Peter Bell

7 minute read

Stream Processing (Part 1)

In this series, I’ve mentioned the Stream class, which is the way GlideQuery users process multiple records and groups returned by the select method. Stream is similar to Java’s Stream class and C#’s IEnumerable interface.

In all the examples so far, I’ve only used Stream’s forEach method, as that’s one of the most common Stream methods available. There are, however, other powerful Stream methods available that can enhance your code. In this article, I’ll go through a few of the most popular ones and discuss the difference between lazy and eager methods and how Stream’s laziness is a good thing.

map

map is used to transform each record in the Stream into something else. Transforming data is a fundamental part of writing software, and Stream takes a functional approach to data transformations. Stream’s map method is very similar to Array’s map:

var names = ['Bob', 'Sue', 'Joe'];
var capNames = names
    .map(function (name) { return name.toUpperCase(); })
    .forEach(gs.info);

// BOB
// SUE
// JOE

new GlideQuery('sys_user')
    .whereNotNull('first_name')
    .select('first_name')
    .map(function (user) { return user.first_name.toUpperCase(); })
    .forEach(gs.info);

// MICHAEL
// FRED
// SARAH

map is given its name because it takes a function which “maps” a given value to another value. In our GlideQuery example, we’re converting sys_user objects (which first_name field) into strings (uppercased). map returns a new Stream object and follows the fluent syntax you saw in many of GlideQuery’s methods (like where). This means you can chain multiple mappings together. As a side note, you may have noticed I passed the call to gs.info to forEach instead of using a string literal like

.forEach(function (name) {
    gs.info(name);
});

This is because info is a function on the gs object, and it’s redundant to use an anonymous JavaScript function.

filter

Filtering data is a typical pattern every developer uses regularly, and Stream supports filtering, just as Array does. filter requires a predicate function, a function that takes a parameter and returns true or false.
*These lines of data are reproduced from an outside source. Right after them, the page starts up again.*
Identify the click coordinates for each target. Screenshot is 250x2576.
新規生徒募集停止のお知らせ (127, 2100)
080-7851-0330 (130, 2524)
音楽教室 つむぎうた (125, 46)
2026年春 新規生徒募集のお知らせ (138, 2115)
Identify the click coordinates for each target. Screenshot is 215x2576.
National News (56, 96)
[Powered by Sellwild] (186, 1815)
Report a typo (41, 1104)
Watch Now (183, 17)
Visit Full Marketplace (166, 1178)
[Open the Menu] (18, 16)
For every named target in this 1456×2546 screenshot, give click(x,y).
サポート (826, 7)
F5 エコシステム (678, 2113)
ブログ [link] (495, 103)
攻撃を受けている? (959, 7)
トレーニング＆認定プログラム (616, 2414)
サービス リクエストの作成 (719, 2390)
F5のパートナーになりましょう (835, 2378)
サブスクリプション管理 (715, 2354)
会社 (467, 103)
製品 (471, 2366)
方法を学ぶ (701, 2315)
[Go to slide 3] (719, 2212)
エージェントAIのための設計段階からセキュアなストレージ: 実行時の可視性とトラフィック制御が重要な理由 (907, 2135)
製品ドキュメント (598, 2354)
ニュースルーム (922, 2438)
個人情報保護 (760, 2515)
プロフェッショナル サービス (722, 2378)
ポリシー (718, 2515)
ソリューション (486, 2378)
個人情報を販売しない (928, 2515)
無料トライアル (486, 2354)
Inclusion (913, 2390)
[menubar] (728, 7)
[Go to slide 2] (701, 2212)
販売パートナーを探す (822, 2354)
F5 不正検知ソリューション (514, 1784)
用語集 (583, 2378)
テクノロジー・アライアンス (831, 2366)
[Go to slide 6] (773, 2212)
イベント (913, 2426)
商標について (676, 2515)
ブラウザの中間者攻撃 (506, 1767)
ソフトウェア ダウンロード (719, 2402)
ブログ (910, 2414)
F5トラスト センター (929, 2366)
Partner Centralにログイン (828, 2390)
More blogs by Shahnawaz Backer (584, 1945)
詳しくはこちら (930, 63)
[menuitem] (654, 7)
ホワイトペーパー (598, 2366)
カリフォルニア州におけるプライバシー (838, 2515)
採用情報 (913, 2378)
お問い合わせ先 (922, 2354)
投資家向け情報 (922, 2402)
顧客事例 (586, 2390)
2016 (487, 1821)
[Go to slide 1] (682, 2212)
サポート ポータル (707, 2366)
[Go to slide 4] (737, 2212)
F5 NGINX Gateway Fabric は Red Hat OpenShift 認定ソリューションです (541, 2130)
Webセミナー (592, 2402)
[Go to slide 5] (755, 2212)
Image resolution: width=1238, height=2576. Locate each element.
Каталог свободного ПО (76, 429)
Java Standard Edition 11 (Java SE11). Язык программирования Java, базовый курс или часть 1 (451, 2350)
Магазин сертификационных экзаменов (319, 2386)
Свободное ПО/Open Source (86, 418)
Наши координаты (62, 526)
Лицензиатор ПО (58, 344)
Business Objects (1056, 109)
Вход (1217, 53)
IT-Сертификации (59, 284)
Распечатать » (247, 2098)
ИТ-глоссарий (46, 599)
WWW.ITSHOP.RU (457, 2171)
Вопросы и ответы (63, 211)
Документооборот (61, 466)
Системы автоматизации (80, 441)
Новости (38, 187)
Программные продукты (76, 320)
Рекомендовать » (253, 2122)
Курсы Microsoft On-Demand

Warning! Stream’s filtering is performed in JavaScript after the SQL query has already been executed. This means that, when possible, you should always first do any filtering possible using where at the GlideQuery level (before calling select) before you decide to use filter at the Stream level. Doing otherwise can result in less performance. However, there are times when where (or having) can’t be used. Three examples are:

  1. having can only filter groups by a numeric value, so if you wanted to filter groups by date, for example, you could use filter.
  2. When using flatMap (more on this in the future), you may need to filter data based on a Stream and its child Stream.
  3. You may need to use filter when special logic is needed, which can’t be expressed in a where clause.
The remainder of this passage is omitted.